The amount of phytate present in plant seeds and grains ranges from 0.5-5% (Loewus, 2002). It is mainly present as a salt of mono-valent and divalent cations such as K+, Mg2+ and Ca2+. It is accumulated into the seed during the ripening period. In dormant seeds, phytate represents 60-90% of total phosphate. Phytate is regarded as a primary storage form of both phosphate and inositol in plant seeds and grains (Loewus, 2002). It also serves as a store of cations by chelating free metals such as Fe, Zn and a potent anti-oxidant (Reddy et al., 1982).

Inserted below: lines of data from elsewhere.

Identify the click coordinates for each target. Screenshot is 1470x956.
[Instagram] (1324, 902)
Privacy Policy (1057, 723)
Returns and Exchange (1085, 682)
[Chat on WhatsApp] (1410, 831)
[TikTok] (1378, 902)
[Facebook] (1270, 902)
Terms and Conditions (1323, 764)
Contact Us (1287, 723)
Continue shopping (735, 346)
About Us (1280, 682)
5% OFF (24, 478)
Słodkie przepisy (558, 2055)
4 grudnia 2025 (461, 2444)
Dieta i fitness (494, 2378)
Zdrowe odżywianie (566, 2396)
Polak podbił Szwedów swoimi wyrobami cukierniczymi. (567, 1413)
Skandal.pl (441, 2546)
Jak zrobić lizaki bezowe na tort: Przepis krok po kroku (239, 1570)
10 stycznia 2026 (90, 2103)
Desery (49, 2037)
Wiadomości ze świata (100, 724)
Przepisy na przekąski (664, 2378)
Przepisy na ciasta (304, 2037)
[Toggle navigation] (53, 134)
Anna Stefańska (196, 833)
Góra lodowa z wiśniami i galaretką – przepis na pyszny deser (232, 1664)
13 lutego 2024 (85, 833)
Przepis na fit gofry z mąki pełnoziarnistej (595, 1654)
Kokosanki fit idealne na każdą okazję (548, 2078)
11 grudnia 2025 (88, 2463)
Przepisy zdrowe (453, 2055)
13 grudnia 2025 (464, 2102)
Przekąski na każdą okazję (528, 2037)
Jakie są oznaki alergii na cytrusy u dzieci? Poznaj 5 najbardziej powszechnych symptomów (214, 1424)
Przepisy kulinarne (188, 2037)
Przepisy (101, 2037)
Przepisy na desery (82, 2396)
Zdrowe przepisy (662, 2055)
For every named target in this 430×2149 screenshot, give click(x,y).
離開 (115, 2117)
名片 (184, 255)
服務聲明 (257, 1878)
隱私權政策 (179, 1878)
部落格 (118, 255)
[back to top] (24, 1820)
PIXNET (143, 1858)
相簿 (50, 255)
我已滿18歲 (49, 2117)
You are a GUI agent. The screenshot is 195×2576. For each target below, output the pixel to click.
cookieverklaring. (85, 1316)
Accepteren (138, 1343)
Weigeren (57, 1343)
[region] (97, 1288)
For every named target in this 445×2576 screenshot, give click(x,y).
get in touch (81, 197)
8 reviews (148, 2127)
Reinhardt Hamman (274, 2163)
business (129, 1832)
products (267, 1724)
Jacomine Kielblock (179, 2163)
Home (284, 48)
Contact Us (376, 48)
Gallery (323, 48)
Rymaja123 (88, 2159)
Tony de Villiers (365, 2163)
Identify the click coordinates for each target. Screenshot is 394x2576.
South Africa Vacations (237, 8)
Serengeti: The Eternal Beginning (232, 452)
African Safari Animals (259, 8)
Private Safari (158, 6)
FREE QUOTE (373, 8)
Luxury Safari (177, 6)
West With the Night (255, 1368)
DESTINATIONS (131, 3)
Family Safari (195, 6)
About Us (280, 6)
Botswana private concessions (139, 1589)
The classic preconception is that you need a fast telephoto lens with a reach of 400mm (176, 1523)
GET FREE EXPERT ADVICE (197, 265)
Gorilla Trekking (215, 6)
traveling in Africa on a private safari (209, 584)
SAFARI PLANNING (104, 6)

Phytate is a naturally occurring compound formed during maturation of plant seeds and grains and therefore a common constituent of plant derived food. Depending on the amount of plant derived foods in diets and level of processing, daily intake can be as high as 4500 mg (Reddy, 2002). The mean daily intake of phytate is estimated to be 200-2000 mg for vegetarians and in developing countries and it is about 150-1400 mg. Phytate behaves in a broad pH range as a highly negatively charged ion and has therefore a high affinity for positive charges such as minerals, trace elements and proteins. However, phytate-phosphorus is less nutritionally available since the phytate is not quantitatively hydrolyzable in human gut (Sandberg and Anserson, 1988).
The objective of this work was therefore to undertake a preliminary assessment of the phytic acid levels of selected cereals that are commonly consumed in the northern part of Ghana since these cereals contribute significantly to the nutritional status of the population especially children.
Literature review: Phytic acid is widely distributed in nature because it is a major storage of P in cereals, legumes and oil seeds (Harland Oberleas, 1987). It also occurs in muscles and organs of animals including humans. It is typically found in outer aleouron layer of cereal grains in the endosperm of legumes and oil seeds. The alkali metal (Na, K) salts of phytic acid are usually soluble but those formed with alkali earth and transition metals are practically insoluble (Adu, 1980). It can be synthesized from cyclic alcohol myo-inositol by esterification of the hydroxyl groups with phosphate groups.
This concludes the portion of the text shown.